CHARLOTTE, N.C. – The Johnson C. Smith University Debate Team recently participated in the North Carolina Independent Colleges and Universities (NCICU) annual debate tournament at the North Carolina Legislative Complex in Raleigh.

The team was presented with 10 unprecedented cases based on legal issues currently in litigation over the ethical issues of artificial intelligence and cybersecurity liabilities and responsibilities. Some of these issues included AI in art and entertainment, digital deep fakes and avatars, security liabilities in Big Tech and more. 


“After competing, a lot of the teams were in agreement on the use of artificial intelligence for inspiration, to help solve certain problems or to organize thoughts, not to replace humans and what we can bring to different environments,” said Alonia Latimore ’24, a Political Science major from Illinois.  

Latimore has been a member of the debate team for two years and is serving as the co-captain of the team with Sydlie Fleurimond ’24. She and the team were presented with the case studies in October and given time to research and understand the intricacies of each case.

The tournament brought together 36 colleges and universities.

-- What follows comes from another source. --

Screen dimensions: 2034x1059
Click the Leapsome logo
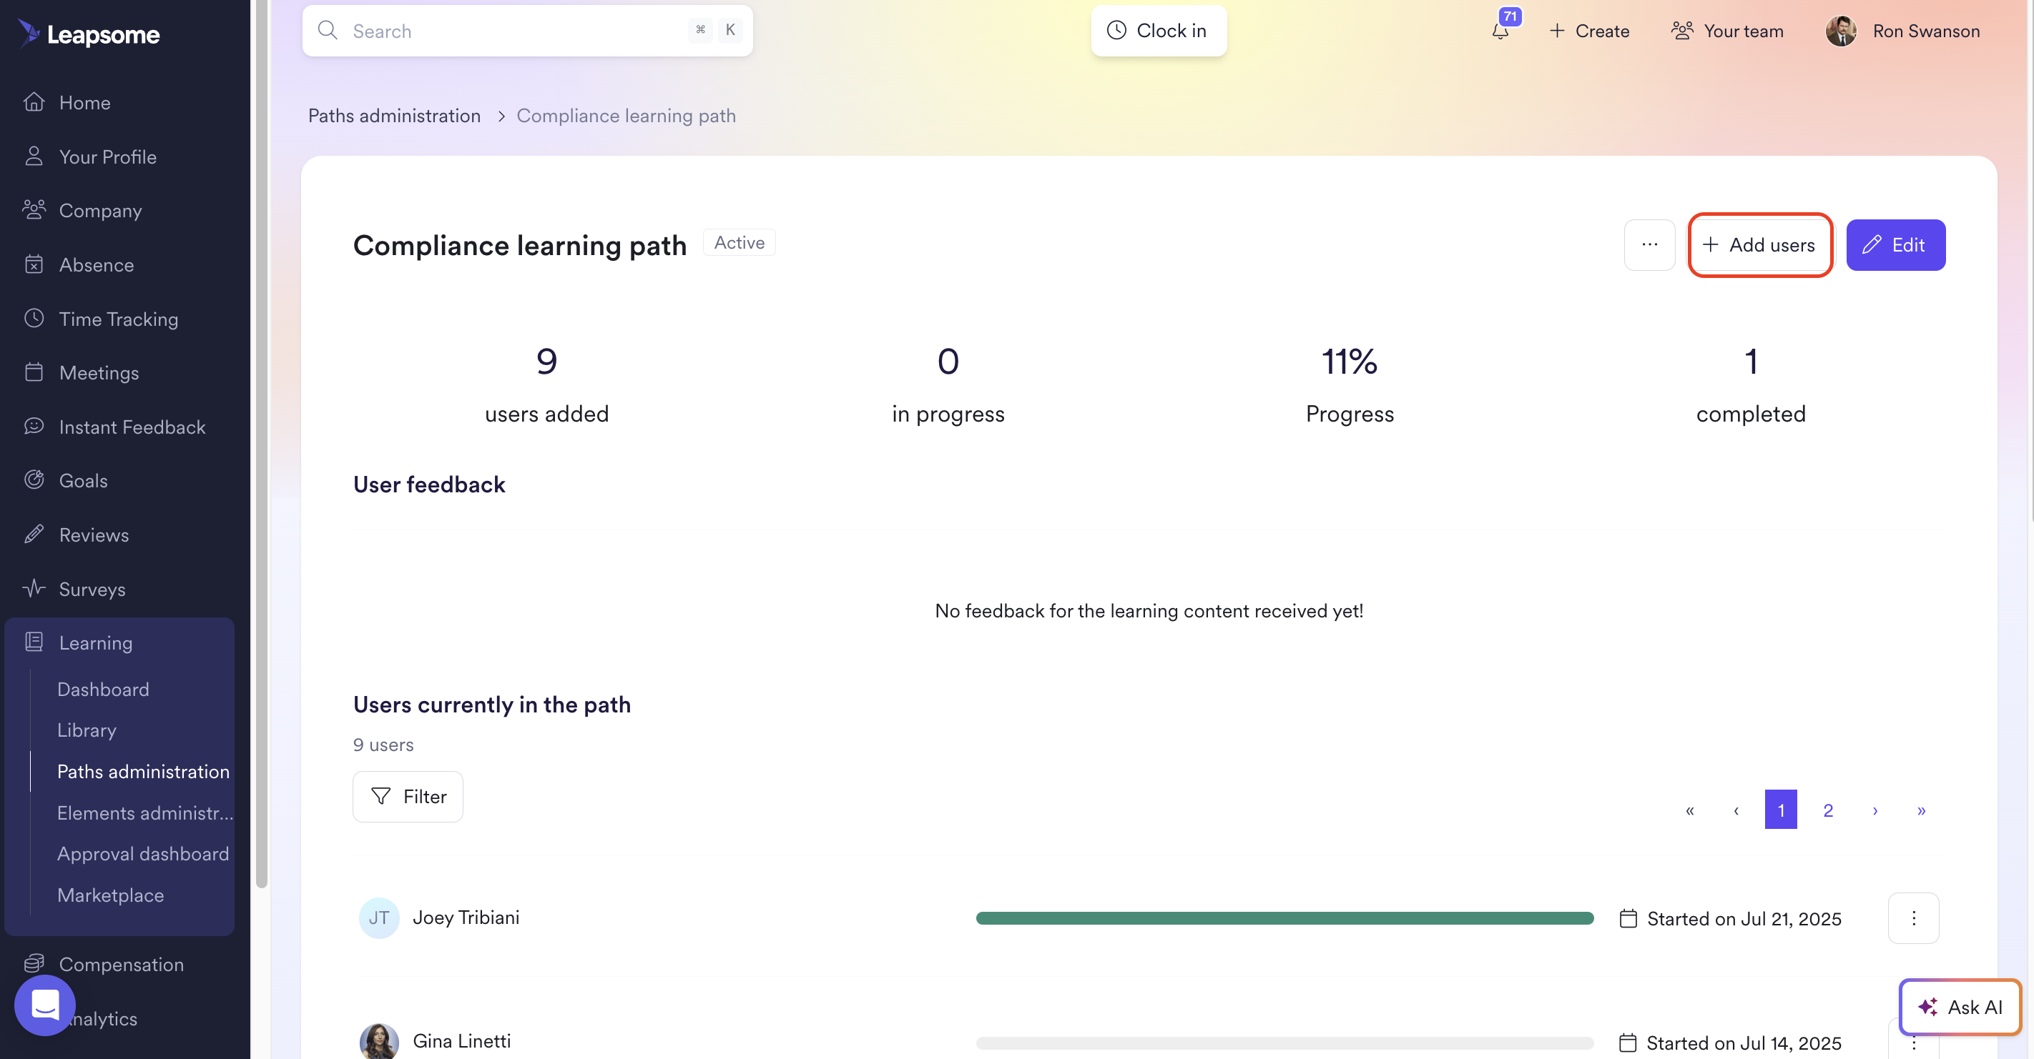coord(88,34)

Thanks to private and corporate sponsors, NCICU fully funded each team to participate with up to six students from each college or university. 

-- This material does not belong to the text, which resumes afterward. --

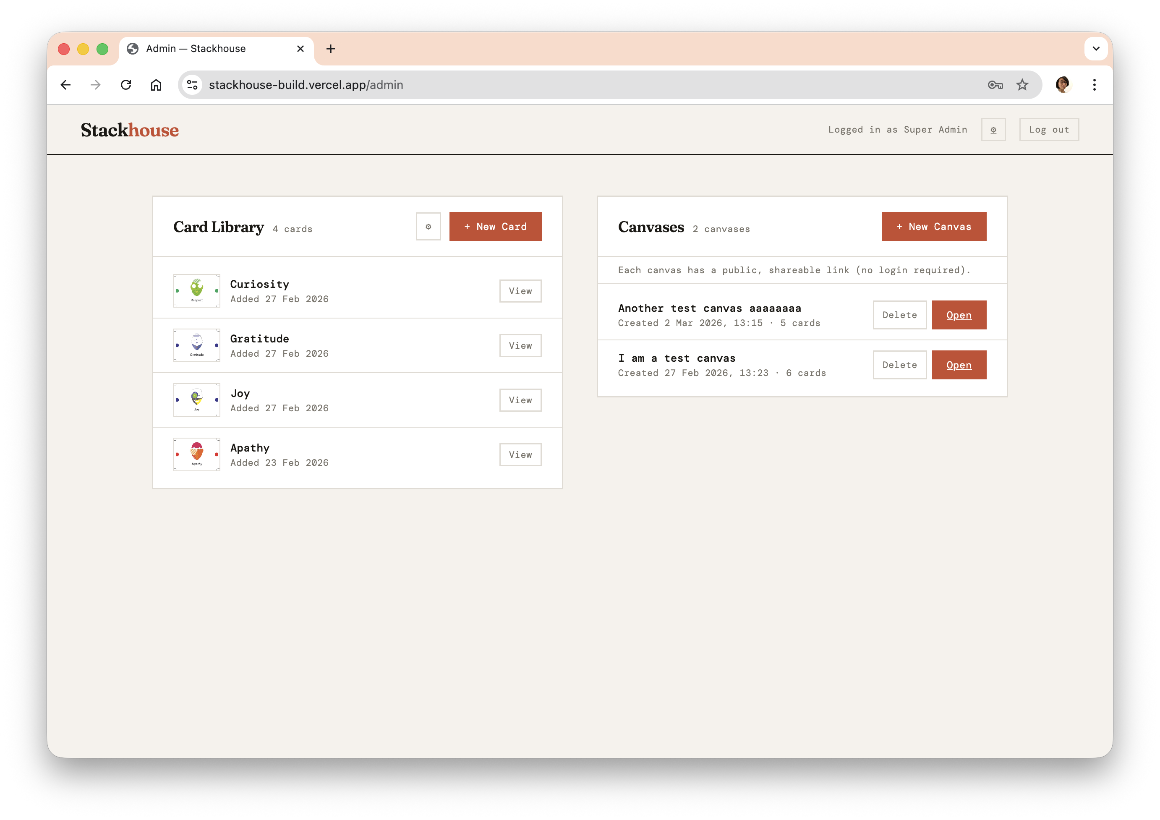
Task: Delete 'Another test canvas aaaaaaaa'
Action: point(899,315)
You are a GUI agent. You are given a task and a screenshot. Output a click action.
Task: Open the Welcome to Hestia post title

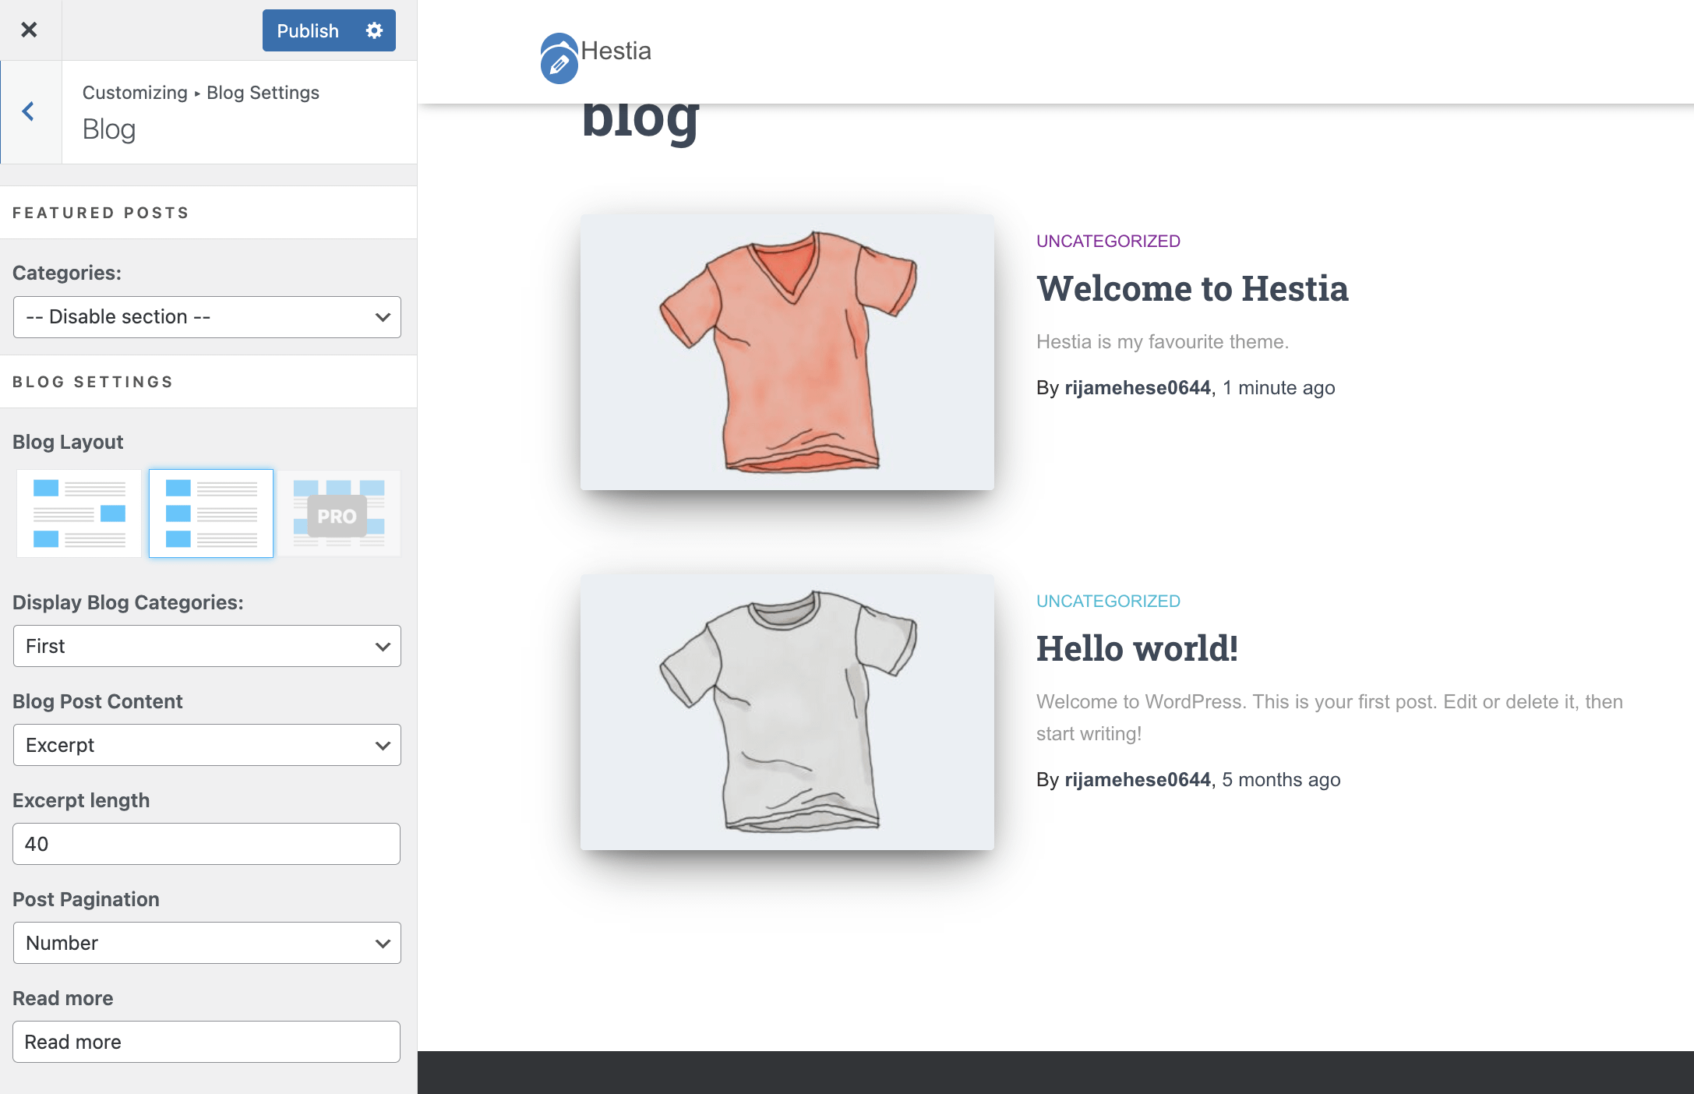pos(1191,289)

Latimore found the implications of AI on education, healthcare and employment interesting, stating that there is still the possibility that it could adversely affect populations of color if those constructing the AI engage in discriminatory thinking or biases. 

In the first round, the teams had a judge split for the win and conceded the round on Chat GPT to Wingate University in one of the closest scores of 212 (JCSU) to 216 (WU). However, JCSU topped both teams’ scores from rounds one and two to beat Mars Hill University with a total of 230 points. In round three, JCSU won against Pfeiffer University. However, in round four, the JCSU team fell to High Point University.

Despite the loss, Latimore says she finds the debate team to be a valuable asset in her educational journey at JCSU.

“Being a part of the debate and competing on the spot makes you quick on your feet,” she said. “It makes you think about every aspect, every rebuttal or every question someone may have. I believe it pushed my capacity on what I now know, and I can use that as I continue my education. Also, being on the debate team allowed me to come out of my shell in terms of public speaking and allowed me to learn how to present information off the top of my head.”

The JCSU Debate Team, co-captained by Latimore and Fleurimond, includes Jada Brookins, Kirksey Beaty, Gabrielle Hall and Sha’Nautica Nuness. The team is advised by Dr. Laurie Porter, associate professor of Communication, and Dr. Kendal Mobley, professor of Religion and Spiritual Life Center coordinator.

“The Golden Bulls left feeling proud, confident and rewarded for extensive research, cogent arguments, teamwork and polished execution as undeniable contenders through their last closing arguments,” said Porter.